╭──
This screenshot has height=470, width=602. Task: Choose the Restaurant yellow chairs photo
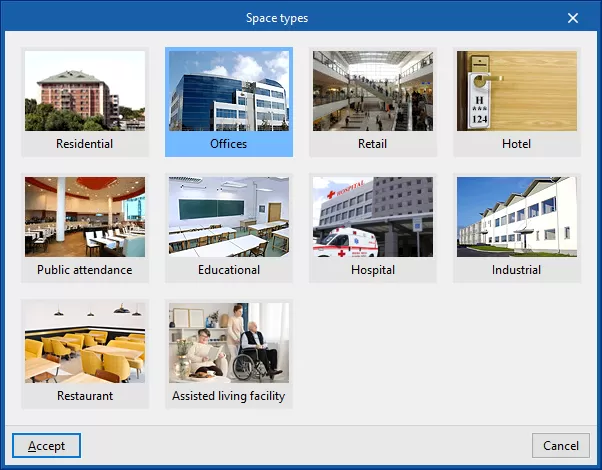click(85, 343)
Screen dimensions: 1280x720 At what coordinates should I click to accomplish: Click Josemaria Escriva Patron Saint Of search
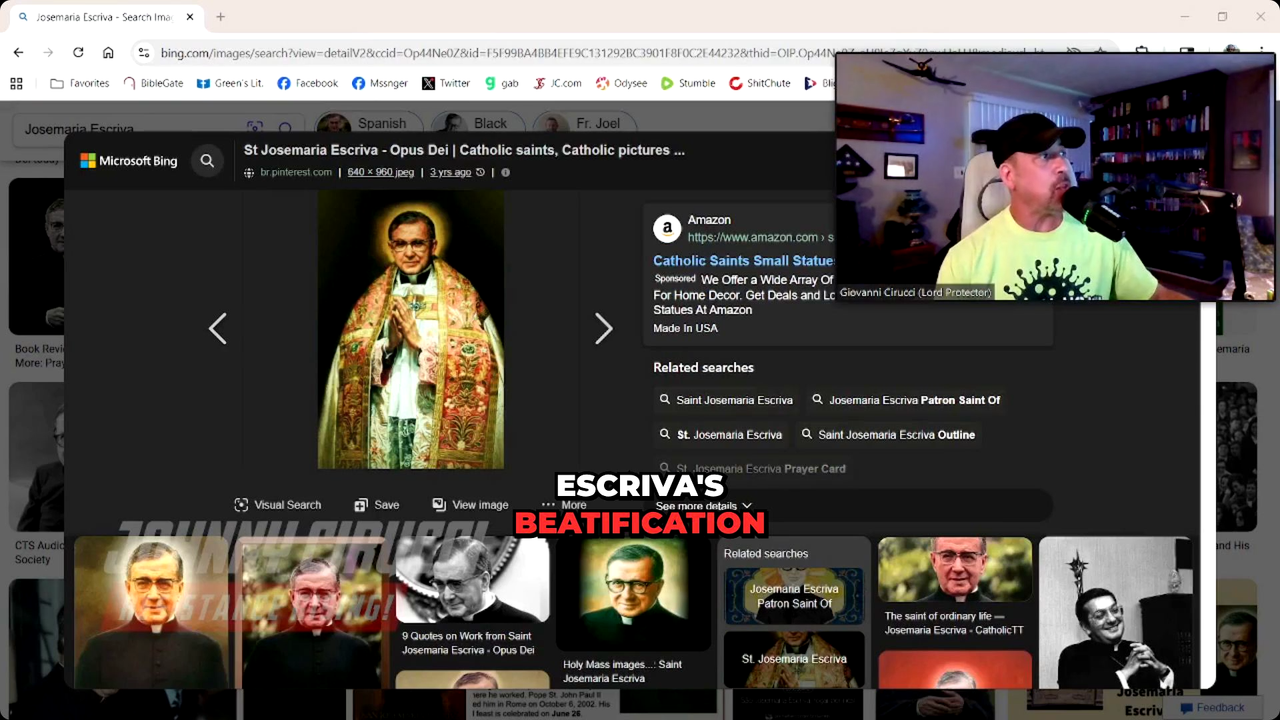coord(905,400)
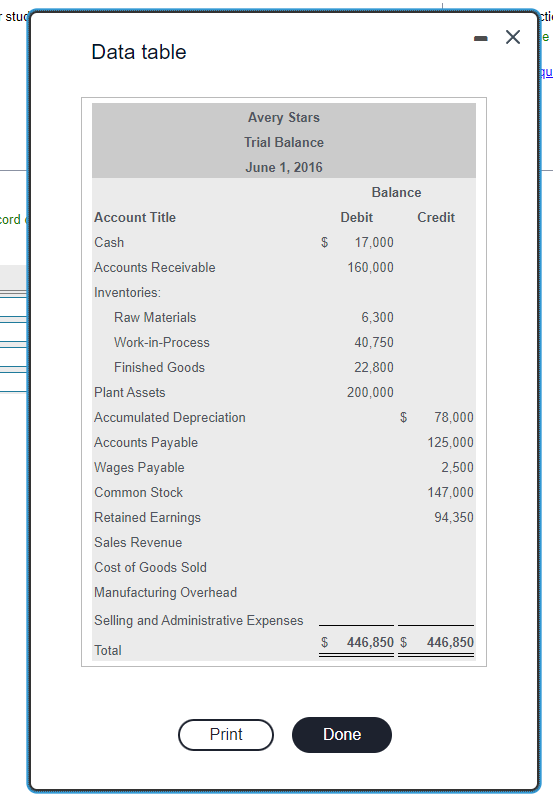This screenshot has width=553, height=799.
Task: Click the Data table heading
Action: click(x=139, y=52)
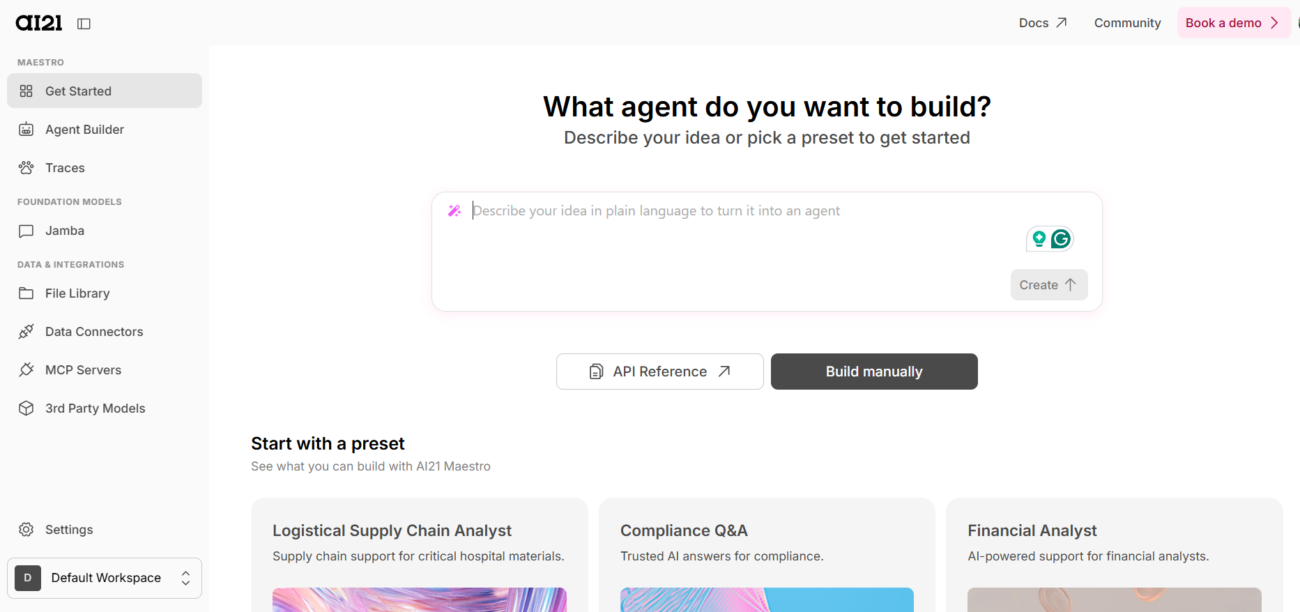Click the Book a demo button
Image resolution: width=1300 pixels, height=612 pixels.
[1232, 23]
╰──
(Assignment) Everything from the line containing "Screen dimensions: 1280x720" to the last line of the listing above must be reproduced exactly, with no pictures included.

(Exercise response)
Screen dimensions: 1280x720 At what coordinates should I click to accomplish: Click Josemaria Escriva Patron Saint Of search
coord(905,400)
This screenshot has width=553, height=799.
Task: Click the Data table heading
Action: click(x=139, y=52)
Click the Book a demo button
Image resolution: width=1300 pixels, height=612 pixels.
[1232, 23]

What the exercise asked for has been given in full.